■ **Exercise task 1**: Rewrite the paragraph of the Northern Caucasus piece below that begins "Traveling from Stavropol" as a short bulleted list, keeping its main facts.
■ **Exercise task 2**: For each statement, say whether the Northern Caucasus piece below agrees with it. Answer yes or no and quote the deciding words from the piece: (a) The writers were told that the new mosques were built by Middle East sponsors. (b) The writers visited Chechnya during their 2007 trip. (c) The two young women they spoke with showed hostility toward the two Americans.

— begin Source extract —

Since tsarist times the tribes of the Northern Caucasus have  been the Achilles Heel of the Russian Empire. Presently they are undergoing a Muslim revival which bodes more uproar as they are increasingly being absorbed into global jihad.  Indeed, these writers witnessed the ongoing Muslim revival during our 2007 visit to the Northern Caucasus.

 Traveling from Stavropol with a cab driver, who was constantly reporting our position to militia, we were stopped at a Russian checkpoint, its guards equipped with automatic weapons. At that time, however, we were allowed to enter the Kabardino Balkaria republic where one of the bombings recently took place.  Of course we could not visit Chechnya or Dagestan.

 Passing   through a little valley town with rundown dwellings and fenced gardens, we followed a winding road by a bubbling river, gaping up at mountains higher than the Alps.  Along, the way we were surprised by the number of new mosques, built, as we were told, by Middle East sponsors.  At a sloping cable car station we found a wonderful little flea market where Moslem babushkas and old men were vending handmade sweaters, fur slippers, sheepskin hats, animal skins and home canned goods.  We also talked to two young women in hijibs who told us adamantly in Russian they would never marry a Russian man. There was no antipathy, however, towards these two Americans, and no sense of danger in this serene setting.

Three years later we also interviewed a close relative of the late Chechen president, Dzhochar Dudeyev, killed by a Russian missile.  We learned that the Chechens had come to the Muslim religion centuries later than the rest of the Middle East, and that Chechens were a largely secular culture in which women could hold jobs.    

What surprises and alarms us frankly, is the rapidity with which some Chechens appear to have been infiltrated and coopted by Al Qaeda, the danger now mushrooming in once peaceful Kabardino Balkaria. The global Jihad movement appears to be happening with frightening speed.

 As America also experienced a terrorist attack on the Boston Marathon last summer emanating from this region of the Northern Caucasus, we hope the latest bombings may provide a game changing opportunity for our closer cooperation with Russia against terrorism.

— end Source extract —
— begin Collected data —

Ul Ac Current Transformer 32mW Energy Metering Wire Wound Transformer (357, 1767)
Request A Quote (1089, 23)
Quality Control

— end Collected data —

■ **Full response 1**:
- The writers traveled from Stavropol with a cab driver who kept reporting their position to the militia.
- They were stopped at a Russian checkpoint whose guards carried automatic weapons.
- They were allowed to enter the Kabardino Balkaria republic, where one of the recent bombings took place.
- They could not visit Chechnya or Dagestan.

■ **Full response 2**:
(a) Yes: "built, as we were told, by Middle East sponsors"
(b) No: "Of course we could not visit Chechnya or Dagestan."
(c) No: "There was no antipathy, however, towards these two Americans"